Le idi di marzo
George Clooney
USA 2011, 01 Distribution, drammatico, 101'
Elezioni primarie del Partito democratico, Ohio, Stati Uniti. Un giovane si avvicina a un microfono e
pronuncia una vera e propria professione di fede: «Non sono cristiano, non sono ateo, non sono ebreo e
nemmeno musulmano. La mia religione, ciò in cui io mi riconosco, è la sola Costituzione degli Stati Uniti
d’America». La scena si apre improvvisamente, si accendono le luci e ci viene mostrata una sala vuota. Sono
solo prove per un discorso pubblico, il protagonista non è un politico, ma l’addetto stampa di uno dei due
candidati. Dopo questo breve preludio, i titoli di testa e l’introduzione della colonna sonora annunciano
l’inizio della pellicola.
Questa scena iniziale si costituisce come un patto narratoriale tra lo spettatore e il regista. Il “What I believe
in” (ciò in cui credo) pronunciato dal protagonista Stephen suona come una professione di fede non solo del
protagonista ma anche dello spettatore. Per entrare ne Le idi di marzo, sembra dirci il regista, è necessario
credere in qualcosa; solo facendo proprio lo sguardo del personaggio principale è possibile proseguire
attraverso la vicenda, rimanerne segnati o colpiti solo in minima parte. Ed è proprio in Stephen che si
compirà tutto il film, la cui traiettoria sarà l’asse portante del lavoro. Al quarto film da regista, George
Clooney riprende in mano il discorso sulla politica e sul potere, già affrontato in Confessioni di una mente
pericolosa, sulle elezioni primarie democratiche di Howard Dean nel 2004, una campagna che diventò un
caso unico per l’impatto che ebbero i mezzi di comunicazione alternativi.

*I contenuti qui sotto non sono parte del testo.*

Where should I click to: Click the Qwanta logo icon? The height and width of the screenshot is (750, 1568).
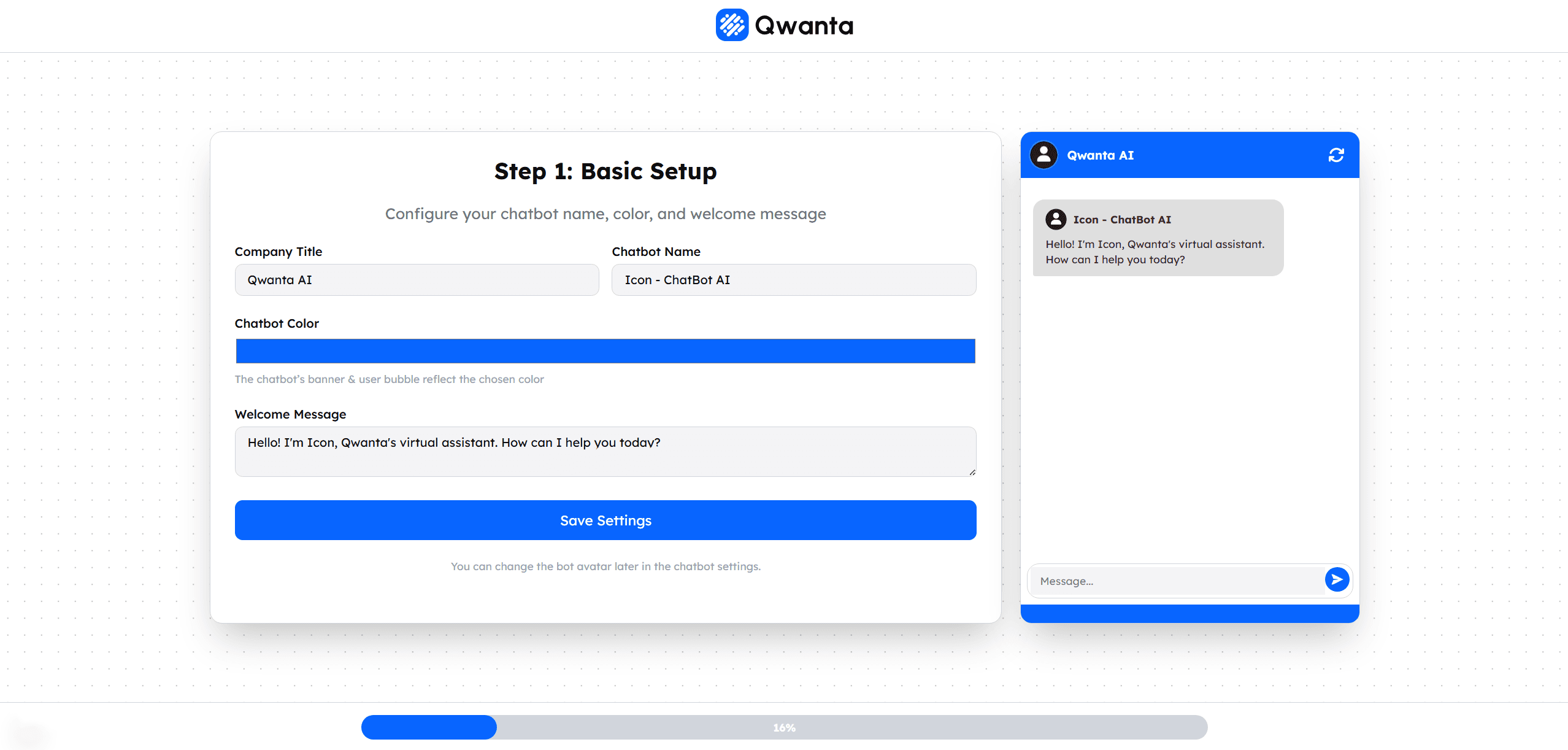[732, 25]
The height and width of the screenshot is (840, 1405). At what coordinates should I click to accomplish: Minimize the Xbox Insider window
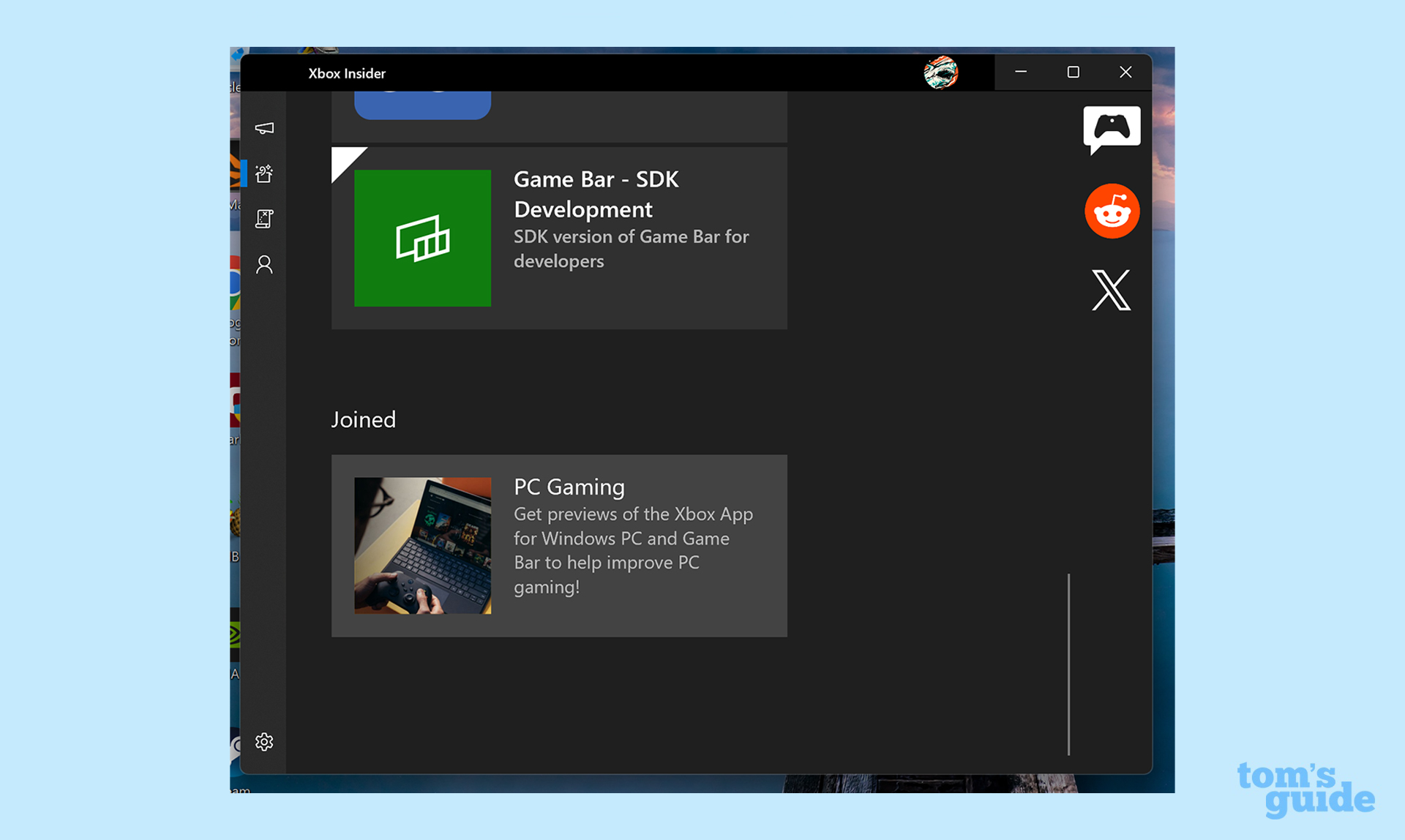click(x=1020, y=72)
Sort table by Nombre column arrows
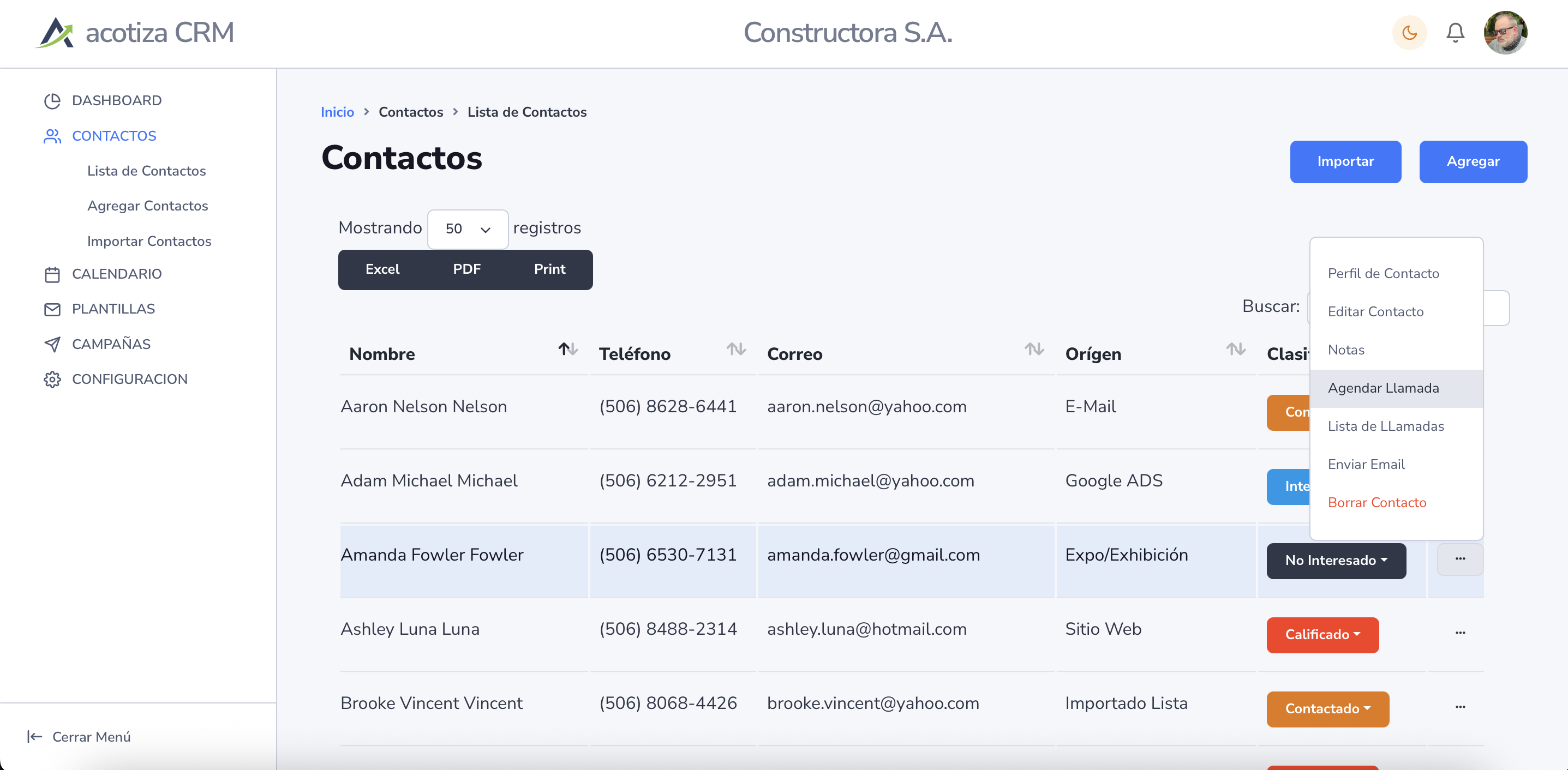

Ne Le idi di marzo i personaggi aspirano a diventare veri e propri archetipi del proprio tempo: l’addetto
stampa, il responsabile della campagna, il politico, la stagista. Ogni personaggio, più che da un nome è
introdotto dalla sua funzione sociale. Ma per capire a fondo il meccanismo tragico del film è necessario
calarsi nella realtà americana e nei suoi miti fondativi, in particolare quello della parola data. Il sistema
giuridico statunitense – è questa una delle differenze maggiori dal modello latino – affida alla parola e ai
patti verbali validità giuridica: nei tribunali non è concesso mentire e nelle campagne elettorali è ugualmente
vietato asserire il falso, pena il pubblico disprezzo. Paul rappresenta nel film proprio l’incarnazione del
sistema di valori americani, la legge – la sua moneta è la lealtà, come testimonierà a Stephen nella scena del
licenziamento – a cui tutti devono sottostare. Stephen in questa tragedia contemporanea incarna lo spirito di
hybris, la sovversione, il tradimento. Ma il castigo tipico della tragedia classica non arriverà mai nel film, il
sovvertimento dello status morale porterà invece al successo il giovane addetto stampa, il quale, rinnegati i
valori del discorso iniziale, cinto delle armi del ricatto e del sopruso, sarà condannato – come lo sguardo
finale lascia intuire – a vivere dentro se stesso il rimorso e il rimpianto di quanto accaduto.